Security technology company, Tenable Network Security, has upgraded its Tenable.io security management platform to enable security professionals to monitor a wide range of devices in operational and information technology, and containers, for vulnerabilities.
The functionality comes through an upgrade to the Tenable Nessus Network Monitor (formerly the Passive Vulnerability Scanner) and the addition of Tenable.io Container Security.
Tenable claims to be the first company to enable organisations to have complete and centralised visibility over the full range of traditional and modern assets.
Corey Bodzin, Tenable’s VP product operations, told IoTAustralia that, while the traditionally siloed worlds of operational and information technology were likely to remain so, chief security officers were increasingly expected to ensure security of both IT and OT, but lacked visibility into OT devices and technology.
“At the end of the day the CSO is in charge of information security and what we find is that the ways OT and IT are managed are not converging,” he said. “However, at a board level there is the expectation that the CSO is securing all devices. They are not making a distinction. They expect the CSO to have visibility.

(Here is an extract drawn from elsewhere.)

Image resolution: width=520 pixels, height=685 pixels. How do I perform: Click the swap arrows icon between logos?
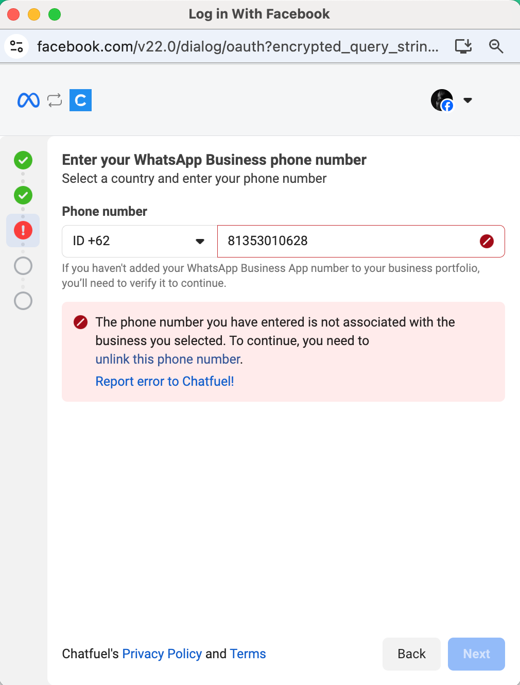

“By releasing our Nessus Network Monitor and tying it in with our Tenable.io platform we give CSOs the ability to have all that information on OT and IT in the same place with a consistent view and consistent reporting capabilities. So that, as the CSO is held accountable they have the tools do it.”
Totally passive scanning
He said a key feature of the Nessus Network Monitor was that it operates entirely passively: it does interrogate monitored devices in any way, but relies on monitoring traffic to and from them, and on using its stored information on a very wide range of devices, in order to identify devices and detect abnormal behaviour.
“It is designed to be a zero touch way to identify OT and IoT devices on your network, identify any issues with them and allow you to identify and mitigate any problems without having to worry about the interactions that might come with an active scanning technology,” Bodzin said.
He said traditional technologies send packages to assess an end device, but many OT devices were not designed to be scanned and sending packets of data to them could cause problems.
“We give security professionals visibility into the security of networks that before they were forbidden from even assessing because of the possibilities of interaction,” he said.
To enable Nessus to understand a wide range of devices with purely passive monitoring, Bodzin said Tenable undertook extensive research.
“We have hundreds of researchers whose job it is to figure these things out, and we have some really strong partnerships with the manufacturers to make sure we can get their equipment into our labs and for them to teach use what normal operations look like.
“Out of the box we are able to detect thousands of different SCADA and IoT operating systems from the simplest light bulb up to a Qualcomm ethernet controller for a line printer, and we will continue to expand the range of devices we are able to detect.”
Nevertheless, he said Nessus often encountered devices that it was unable to identify. “Sometimes there is something we can grab onto. They are often using embedded Linux or Windows and we can fingerprint that, but there are thousands of devices with their own embedded OS and sometimes we find something we have never seen before, but even if we cannot identify a device, Nessus can see if it is receiving or sending a lot of traffic and we can say it might be worth investigating.”
Bodzin said Tenable’s aim was to Give CSOs the tools to see what was happening right across their environments, and would be following up its latest release by adding the ability to passively monitor web applications and ecommerce sites in about six weeks time.